Examples
This chapter presents some particular usage cases of Nyxus
1. Requesting specific features
Suppose we need to extract only Zernike features and first 3 Hu’s moments:
./nyxus --features=ZERNIKE2D,HU_M1,HU_M2,HU_M3 --intDir=/home/ec2-user/data-ratbrain/int --segDir=/home/ec2-user/data-ratbrain/seg --outDir=/home/ec2-user/work/OUTPUT-ratbrain --filePattern=.* --csvFile=singlecsv
2. Requesting specific feature groups
Suppose we need to extract only intensity features basic morphology features:
./nyxus --features=*all_intensity*,*basic_morphology* --intDir=/home/ec2-user/data-ratbrain/int --segDir=/home/ec2-user/data-ratbrain/seg --outDir=/home/ec2-user/work/OUTPUT-ratbrain --filePattern=.* --csvFile=singlecsv
3. Mixing specific feature groups and individual features
Suppose we need to extract intensity features, basic morphology features, and Zernike features:
./nyxus --features=*all_intensity*,*basic_morphology*,zernike2d --intDir=/home/ec2-user/data-ratbrain/int --segDir=/home/ec2-user/data-ratbrain/seg --outDir=/home/ec2-user/work/OUTPUT-ratbrain --filePattern=.* --csvFile=singlecsv
4. Specifying a feature list from with a file instead of command line
Sometimes a list of requested features can be long making Nyxus command line huge. An alternative to dealing with a long command line is specifying all the desired features in a comma, space, and newline delimited text file. Suppose a feature set is in file feature_list.txt:
mean,min,kurtosis
skewness
Then the command line will be:
./nyxus --features=feature_list.txt --intDir=/home/ec2-user/data-ratbrain/int --segDir=/home/ec2-user/data-ratbrain/seg --outDir=/home/ec2-user/work/OUTPUT-ratbrain --filePattern=.* --csvFile=singlecsv
5. Whole-image feature extraction
The regular operation mode of Nyxus is processing pairs of intensity and mask images treating non-zero pixel values of the mask image as segment label. The other operation mode is the so called “single-ROI mode” - treating the intensity image as segment.
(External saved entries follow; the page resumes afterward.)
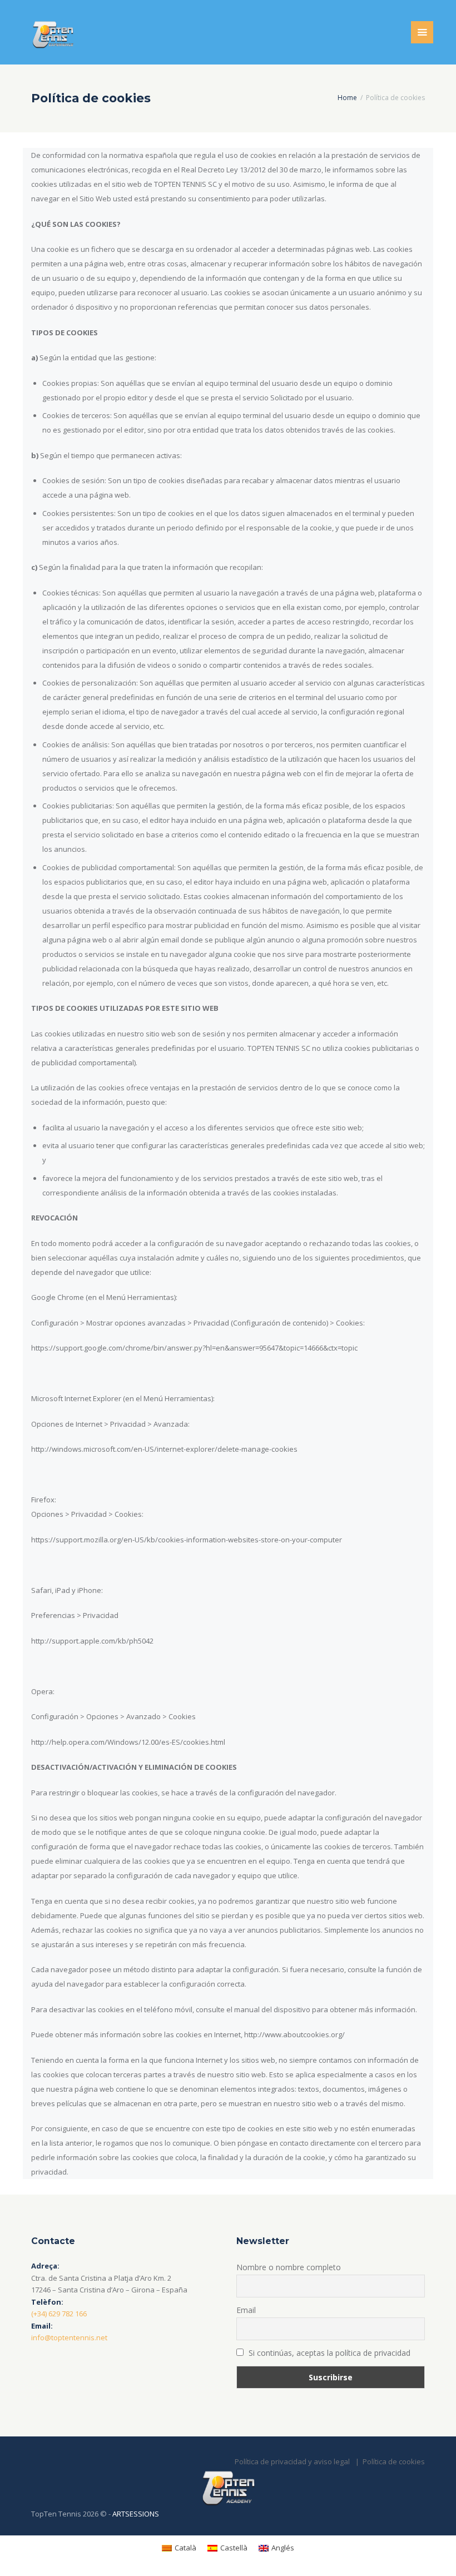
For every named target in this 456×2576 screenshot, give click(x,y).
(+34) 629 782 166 (59, 2314)
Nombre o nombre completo (288, 2267)
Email (246, 2310)
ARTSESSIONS (135, 2514)
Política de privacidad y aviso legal (292, 2461)
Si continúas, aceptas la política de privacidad (328, 2352)
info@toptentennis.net (69, 2337)
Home (347, 97)
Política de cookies (394, 2461)
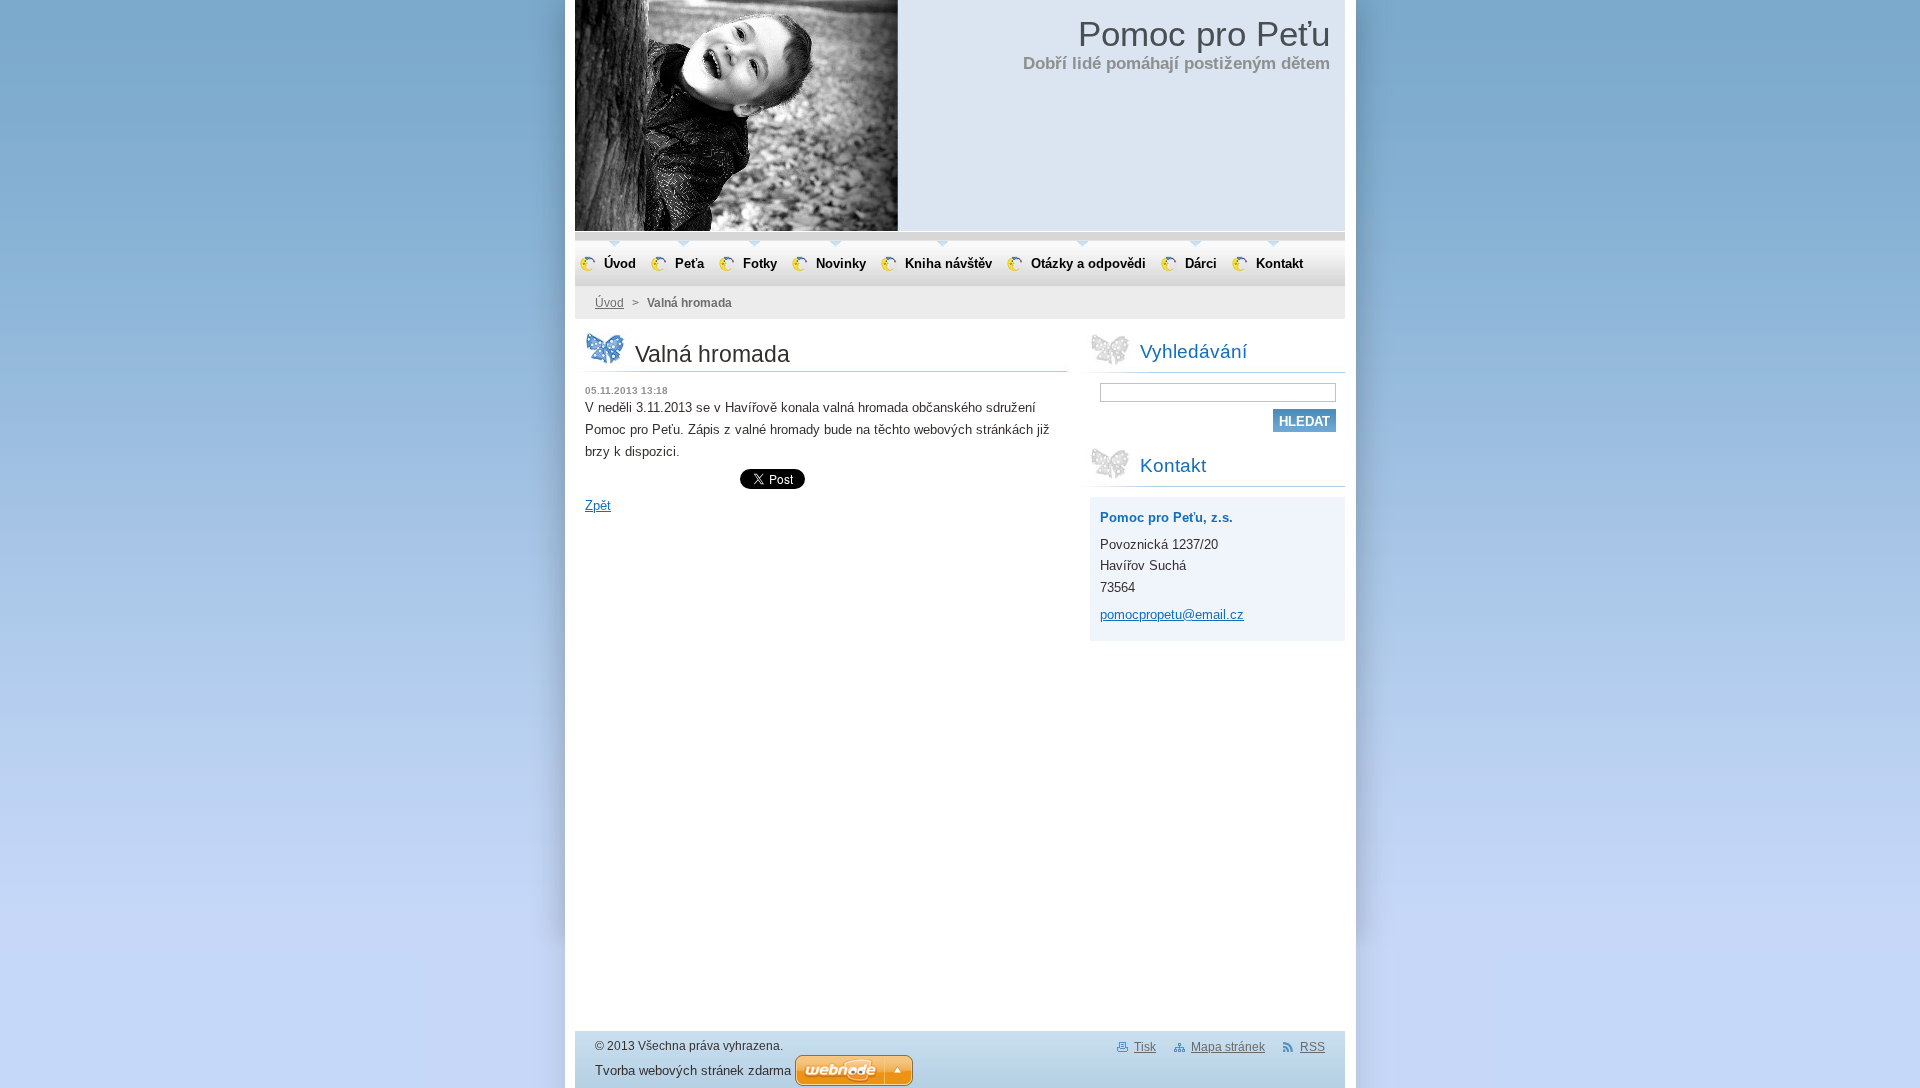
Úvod (609, 303)
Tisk (1145, 1047)
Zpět (598, 505)
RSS (1312, 1047)
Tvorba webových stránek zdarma (693, 1070)
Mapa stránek (1228, 1047)
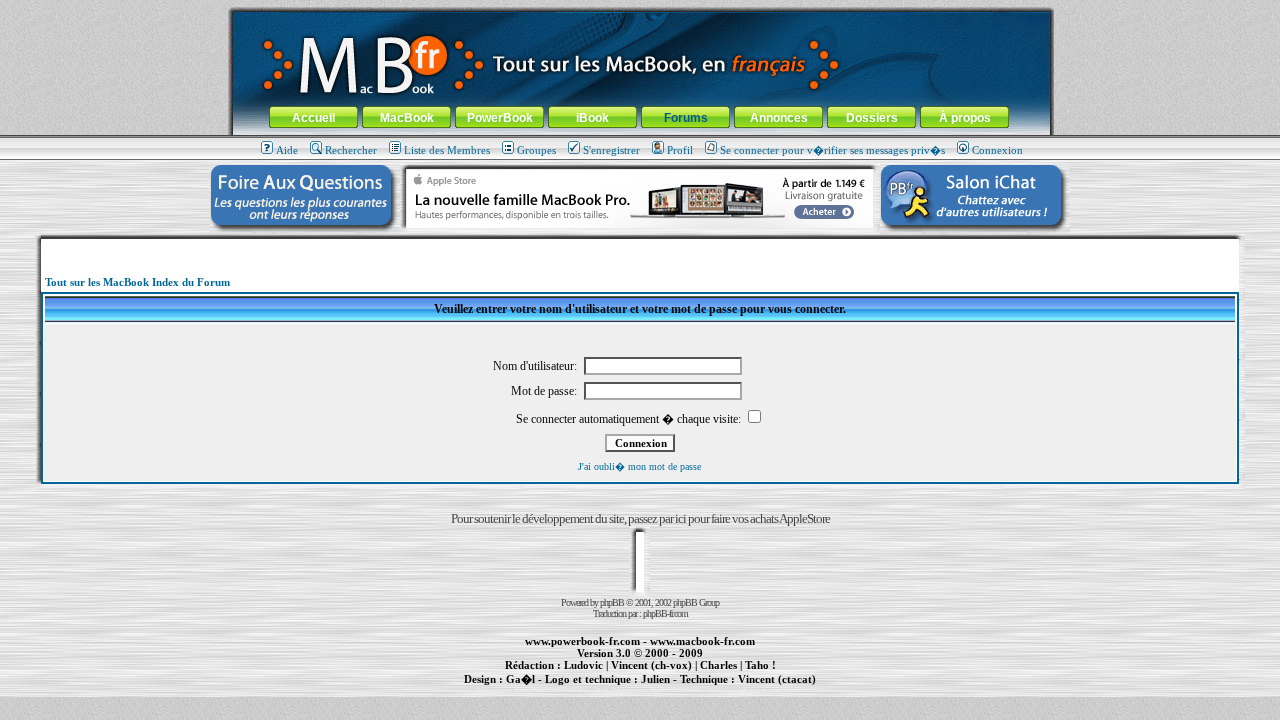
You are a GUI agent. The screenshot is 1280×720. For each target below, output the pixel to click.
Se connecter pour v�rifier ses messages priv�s (832, 150)
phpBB (612, 602)
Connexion (997, 150)
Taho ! (760, 665)
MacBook (407, 118)
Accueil (313, 118)
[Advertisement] (640, 246)
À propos (965, 118)
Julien (655, 679)
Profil (680, 150)
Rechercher (351, 150)
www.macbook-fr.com (702, 641)
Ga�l (520, 679)
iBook (592, 118)
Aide (287, 150)
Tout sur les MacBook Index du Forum (137, 282)
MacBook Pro (569, 690)
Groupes (536, 150)
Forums (686, 118)
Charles (718, 665)
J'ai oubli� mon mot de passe (639, 466)
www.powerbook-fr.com (582, 641)
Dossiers (872, 118)
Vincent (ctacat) (777, 679)
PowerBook (500, 118)
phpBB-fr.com (665, 613)
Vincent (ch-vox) (651, 665)
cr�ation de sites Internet (769, 690)
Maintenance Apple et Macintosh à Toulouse (672, 690)
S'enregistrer (611, 150)
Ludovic (583, 665)
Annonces (779, 118)
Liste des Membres (447, 150)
To activate it, just reference the intensity image collection as mask in the command line:
./nyxus --features=*basic_morphology* --intDir=/home/ec2-user/data-ratbrain/int --segDir=/home/ec2-user/data-ratbrain/int --outDir=/home/ec2-user/work/OUTPUT-ratbrain --filePattern=.* --csvFile=singlecsv
6. Regular and ad-hoc mapping between intensity and mask image files
Intensity and mask image collections are specified in the command line (via parameters –intDir and –segDir) and the default mapping between an intensity and mask image, after applying a file name pattern (via parameter –filePattern), is the 1:1 mapping:
intensity_image_1 segment_image_1
intensity_image_2 segment_image_2
intensity_image_3 segment_image_3
intensity_image_4 segment_image_4
Here, each intensity and mask image is assumed to reside in the corresponding image collection directory specified with command line arguments –intDir=/home/ec2-user/data-ratbrain/int –segDir=/home/ec2-user/data-ratbrain/seg. More precisely:
/home/ec2-user/data-ratbrain/int/image_1.ome.tif /home/ec2-user/data-ratbrain/seg/image_1.ome.tif
/home/ec2-user/data-ratbrain/int/image_2.ome.tif /home/ec2-user/data-ratbrain/seg/image_2.ome.tif
/home/ec2-user/data-ratbrain/int/image_3.ome.tif /home/ec2-user/data-ratbrain/seg/image_3.ome.tif
/home/ec2-user/data-ratbrain/int/image_4.ome.tif /home/ec2-user/data-ratbrain/seg/image_4.ome.tif
In case the dataset is based on a 1:N mapping, for example
intensity_image_1 segment_image_A
intensity_image_2 segment_image_A
intensity_image_3 segment_image_A
intensity_image_4 segment_image_B
the user needs to pass such an ad-hoc mapping to Nyxus via referenceing a mapping definition text file in the command line (parameter –intSegMapFile).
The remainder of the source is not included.